10+ Years Contributing to Linux Open Source Projects.

Offline yesbdb

  • Newbie
  • *
  • Posts: 2
Re: Cubieboard Install
« Reply #13 on: August 25, 2013, 11:15:51 AM »
I always like TC, because TC has given me the freedom to build a linux system fits the way I like. I have tried using other Linux distributions, but in the end I always get back with TC.

Hi roberts,

The same here, I received my cubieboard2 (A20) yesterday.

Just wonder, will TC have a plan to develop an Army cord for the Allwinner A20 (Cubieboard2) in the near future?   

Thanks!

Offline roberts

  • Retired Admins
  • Hero Member
  • *****
  • Posts: 7361
  • Founder Emeritus
Re: Cubieboard Install
« Reply #14 on: August 26, 2013, 12:48:12 AM »
I personally do not have such a device nor do I plan, nor can I afford, so many arm devices.
There are so many arm devices and they all vary so much. No standards as with x86.

Of course, I will try to be as helpful as possible for anyone who wishes to pursue this, but without actually having the hardware, it will be very difficult.

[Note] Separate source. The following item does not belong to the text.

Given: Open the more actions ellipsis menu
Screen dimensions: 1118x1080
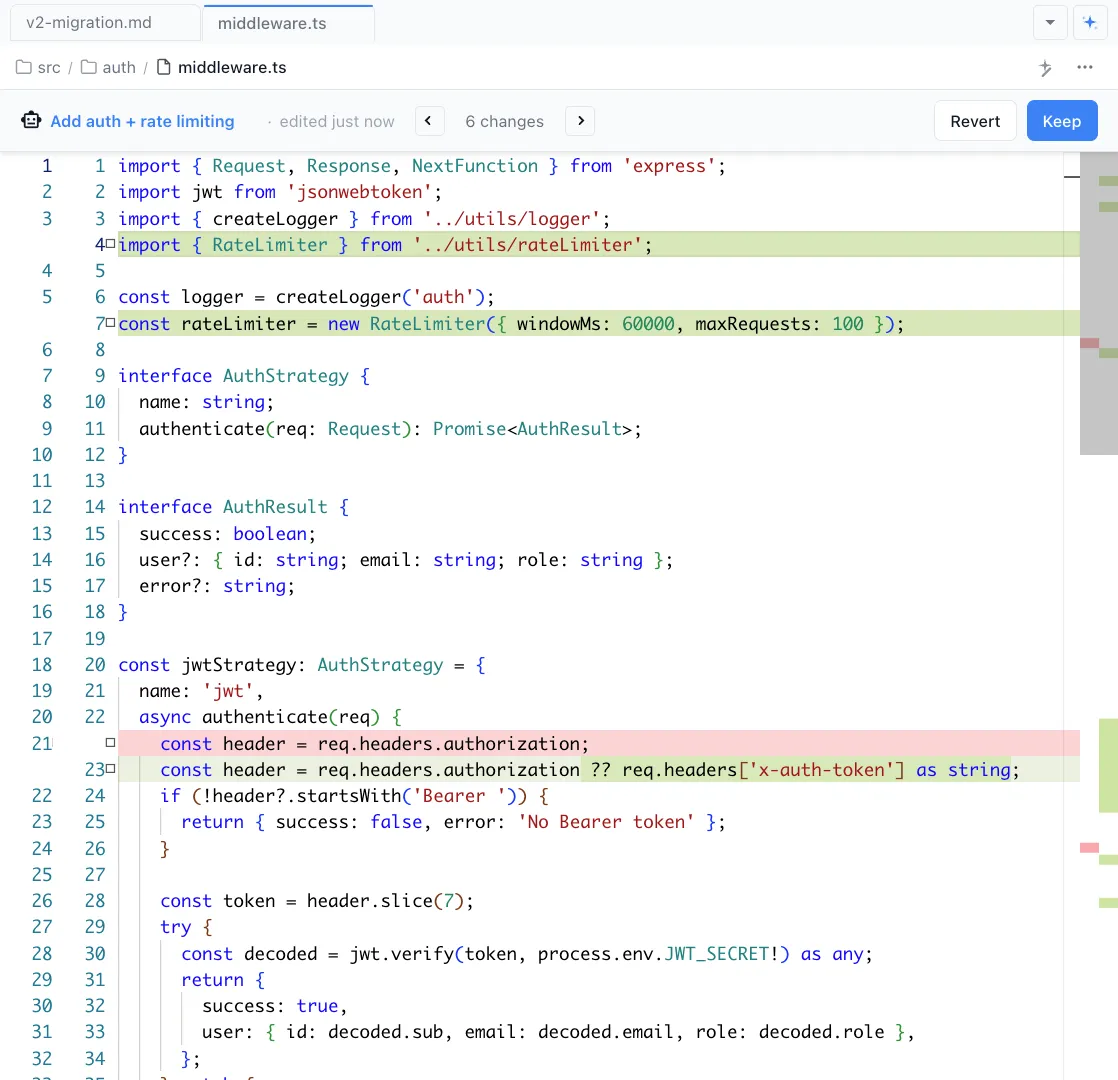Looking at the screenshot, I should pyautogui.click(x=1085, y=67).
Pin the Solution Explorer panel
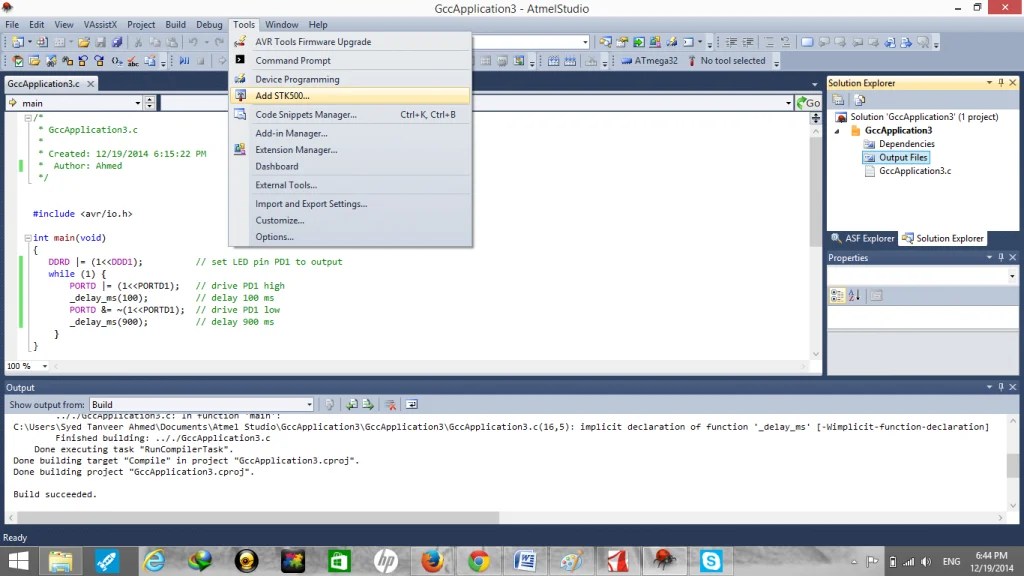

I was loaned a gk802 so that is how that came to be. So that is always a possibility.

It does seems that there is not that much interest in arm, as I am aware of only a couple of arm Core users. I could be wrong. But this is what I see.

Still I have had an interest and that is why I have continued. I personally use an arm machine for both armv7 development and daily use. I like the concept of tiny hardware with tinycore.
10+ Years Contributing to Linux Open Source Projects.